Nordzypern leidet unter der Embargo-Politik der Griechen, aber auch unter der eigenen Misswirtschaft. Seit der Inselteilung 1974 ist rund die Hälfte der türkischen Volksgruppe ausgewandert. Auch mit der starren Verweigerungshaltung Denktaschs in den Gesprächen mit den griechischen Zyprern sind viele Inseltürken unzufrieden. "Denktasch wird gehen, und der Frieden wird kommen", riefen die Demonstranten vergangene Woche. Doch statt selbst zu gehen, möchte Denktasch den Ministerpräsidenten Dervisch Eroglu in die Wüste schicken. Eine Regierungsumbildung soll die Gemüter beruhigen.

Außerdem sieht Denktasch nun die Chance, einen lange gehegten Plan in die Tat umsetzen zu können: die Einführung eines Präsidialsystems. Damit würde er auch verfassungsrechtlich zum Alleinherrscher in Nordzypern. Aber ob damit wieder Ruhe einkehren würde, ist fraglich.

Auch Ankara zeigt Ungeduld. In jüngsten Jahren sei die Wirtschaft Nordzyperns "nicht gut und verantwortlich gemanagt" worden, kritisierte Ministerpräsident Bülent Ecevit. Man werde in Zukunft genauer prüfen, was mit dem türkischen Hilfsgeld geschehe. Doch wenn die Türkei nun die "yavruvatan", die "Tochternation" auf der geteilten Insel noch straffer an die Zügel nimmt, könnte das zu neuen Protesten führen. Ohnehin fühlen sich viele Zyperntürken von Ankara gegängelt. Offen werden die rund 30 000 in Nordzypern stationierten türkischen Soldaten in manchen Oppositionsmedien als "Besatzungsmacht" bezeichnet.

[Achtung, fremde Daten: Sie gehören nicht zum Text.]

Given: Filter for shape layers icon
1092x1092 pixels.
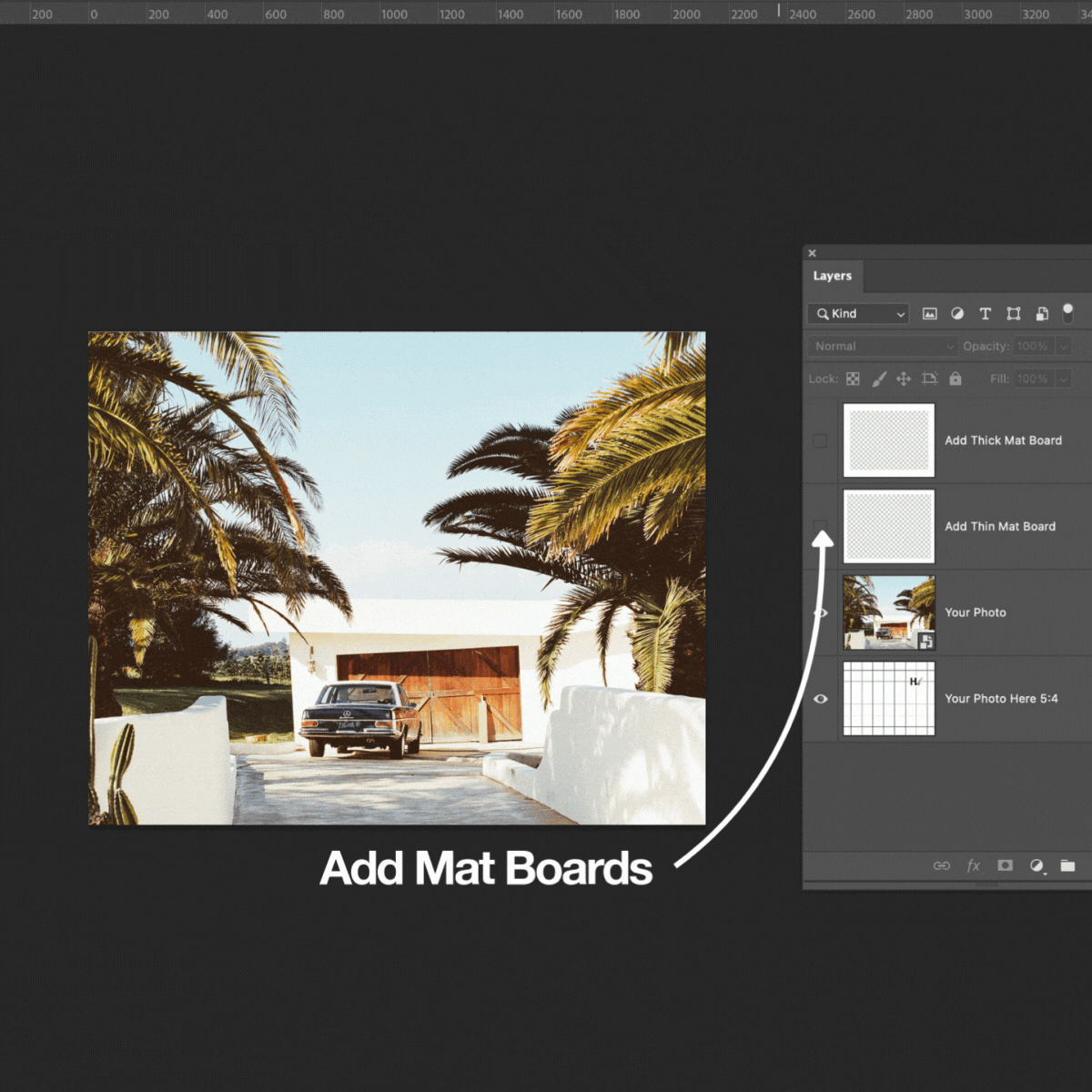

Wachsende Spannungen gibt es auch zwischen den alteingesessenen Inseltürken und den mittlerweile fast 100 000 Siedlern, die Denktasch in den vergangenen Jahren vom türkischen Festland nach Nordzypern holte. Die Istanbuler Zeitung Sabah sieht sogar die Gefahr, "dass die beiden Gruppen in den Straßen Nikosias mit Schlagstöcken aufeinander losgehen". Das wäre eine Neuauflage der Volksgruppenkonflikte der sechziger Jahre, diesmal unter anderem Vorzeichen: Zyperntürken gegen Festlandtürken.

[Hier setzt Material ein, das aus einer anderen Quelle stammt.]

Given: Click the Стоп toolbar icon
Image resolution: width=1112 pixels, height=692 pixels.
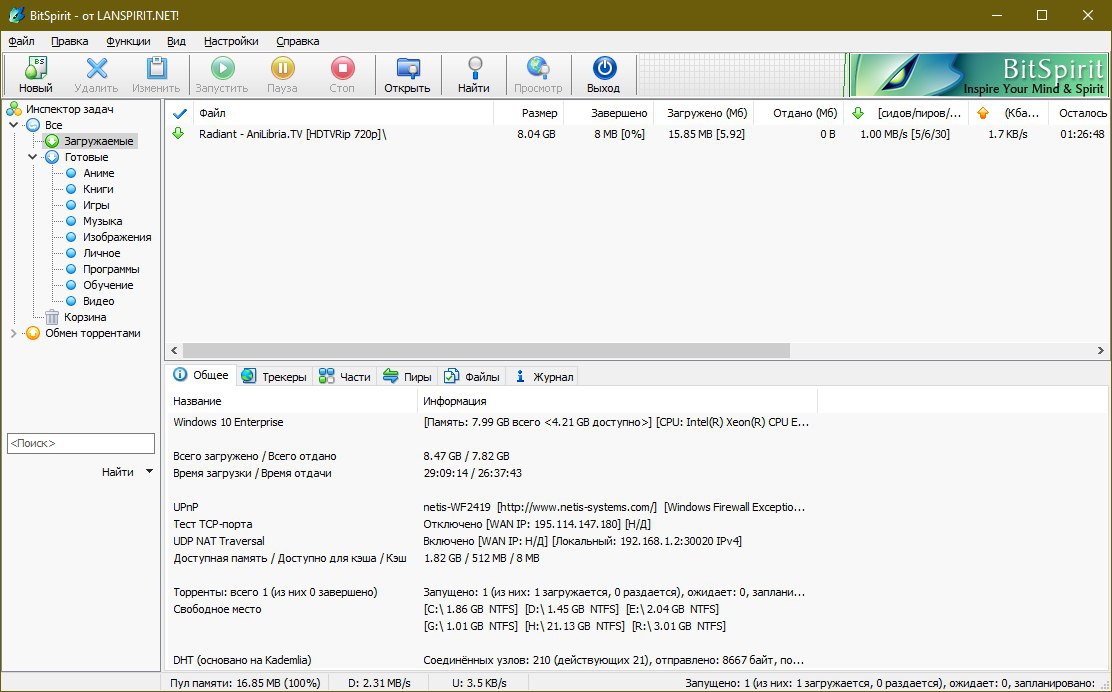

Welche Auswirkungen die politische Krise in Nordzypern auf die Bemühungen um eine bisher von Denktasch abgeblockte Wiedervereinigung haben wird, ist strittig. Ankara werde den Inselnorden politisch und ökonomisch noch enger an sich binden und damit de facto annektieren, glauben manche Beobachter. Andere sehen dagegen nun die Chance für eine Überwindung der Inselteilung. 25 Jahre lang habe Ankara den Status quo auf Zypern als Lösung betrachtet, aber das stelle sich nun als Illusion heraus, schreibt die Sabah und konstatiert: "Wir können diesen Status quo nicht länger finanzieren."